7. EXPLAIN ANY SPECIAL CIRCUMSTANCES RELATING TO THE INFORMATION COLLECTION


FERC-725A is a filing requirement necessary to comply with the applicable provisions of the Electricity Modernization Act of 2005 and section 215 of the Federal Power Act.


In accordance with section 40.2(a) of the Commission’s regulations, each user, owner, or operator of the Bulk-Power System must comply with Commission-approved Reliability Standards developed by the ERO.


The ERO in accordance with section 39.5 of the Commission’s regulations must file each Reliability Standard or a modification to a Reliability Standard with the Commission. The filing is to include a concise statement of the basis and purpose of the proposed Reliability Standard, either a summary of the Reliability development proceedings conducted by the ERO or a summary of the Reliability Standard development proceedings conducted by a Regional Entity together with a summary of the Reliability Standard review proceedings of the ERO and a demonstration that the proposed Reliability Standard is “just, reasonable, not unduly discriminatory or preferential, and in the public interest.

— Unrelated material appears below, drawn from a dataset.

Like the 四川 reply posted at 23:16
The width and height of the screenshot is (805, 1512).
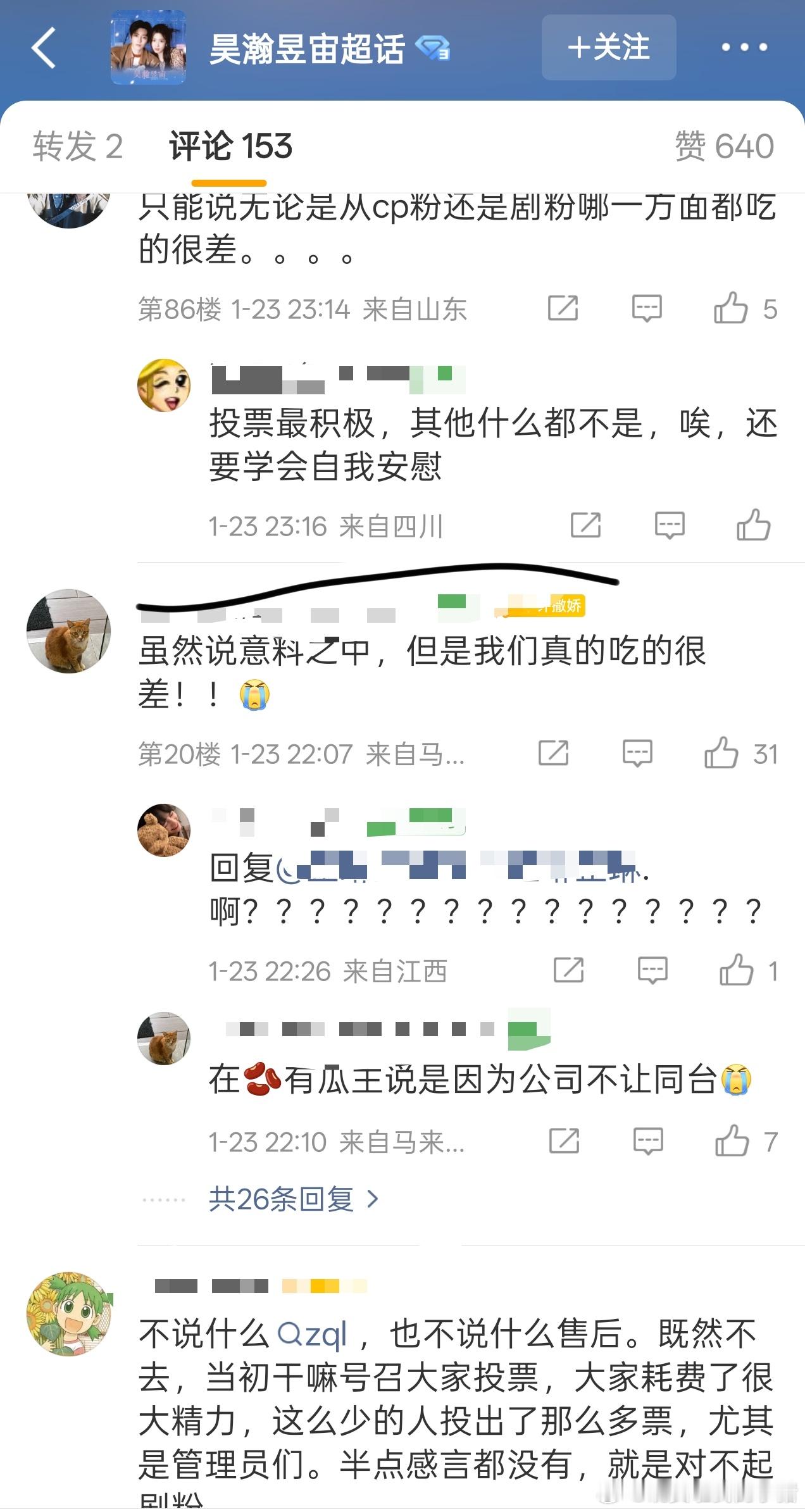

The ERO in accordance with section 40.3 of the Commission’s regulations must make each effective Reliability Standard available on its Internet website. Copies of the effective Reliability Standards will be available from the Commission’s Public Reference Room.

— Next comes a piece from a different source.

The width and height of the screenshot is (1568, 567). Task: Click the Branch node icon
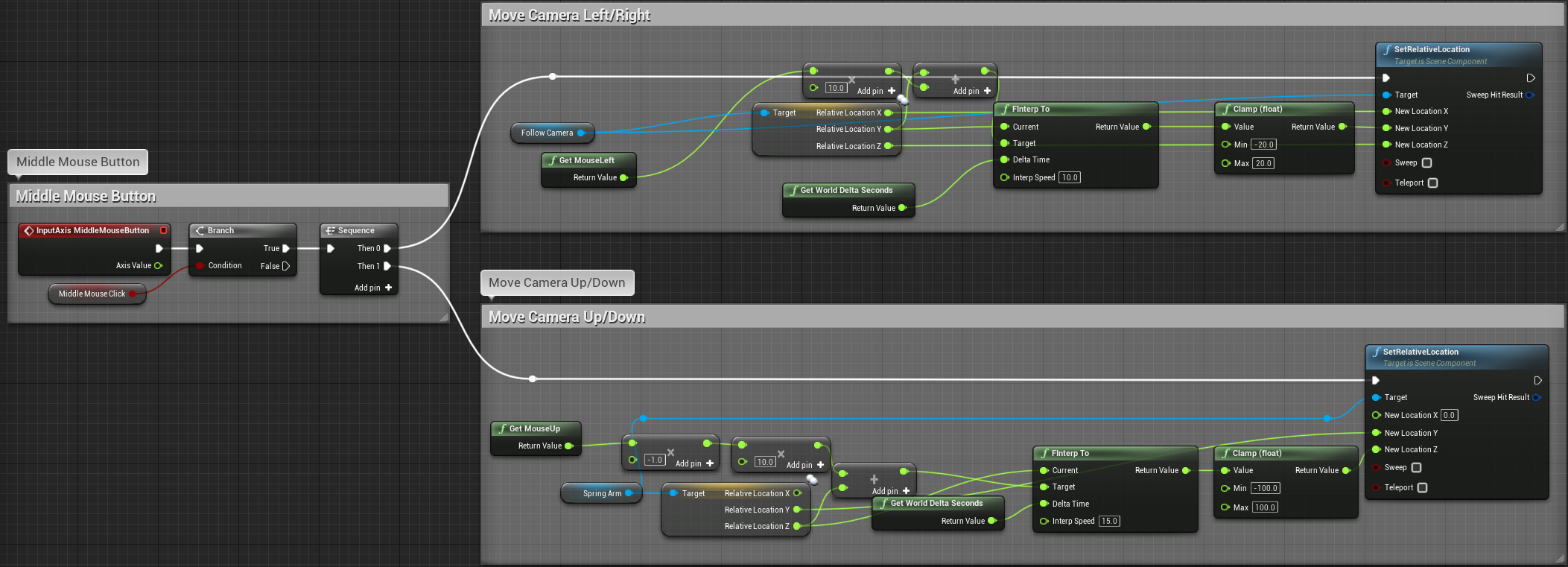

The Commission requires electronic submission of the proposed Reliability Standard or for the modification to a proposed Reliability Standard that is being filed. This comports with the OMB guidelines in 5 CFR 1320.5(d) (2) (iii).


However, it should be noted that individual reliability standards may have records retention schedules that exceed OMB guidelines in 5 CFR 1320.5(d)(2)(iv) of not retaining records for no longer than three years. The Commission is not prescribing a set data retention period to apply to all Reliability Standards.

8. DESCRIBE EFFORTS TO CONSULT OUTSIDE THE AGENCY: SUMMARIZE PUBLIC COMMENTS AND THE AGENCY'S RESPONSE TO THESE COMMENTS


Each Commission rulemaking (both NOPRs and Final Rules) are published in the Federal Register, thereby affording all public utilities and licensees, state commissions, Federal agencies, and other interested parties an opportunity to submit data, views, comments or suggestions concerning the proposed collection of data. The notice procedures also allow for public conferences to be held as required. The Commission has held several workshops and technical conferences to address reliability issues including transition to the NERC reliability standards, operator tools, and reactive power.


Stakeholders in the electric utility industry have also participated in dialogues on the international implications of the ERO and Cross-Boarder Regional Entities during three public bilateral workshops held in the United States and Canada.


As noted above, NERC in response to the requirements of Order No. 890 and the related directives of Order NO. 693, submitted for Commission approval five MOD Reliability Standards on August 29, 2008. On November 21, 2008, NERC submitted for Commission approval a sixth MOD Reliability Standard: MOD-004-1 - Capacity Benefit Margin (hereinafter Capacity Benefit Margin Methodology). On March 6, 2009, NERC submitted for Commission approval: MOD-030-2 – a revised Flowgate Methodology Reliability Standard and withdrew its request for approval of MOD-030-1.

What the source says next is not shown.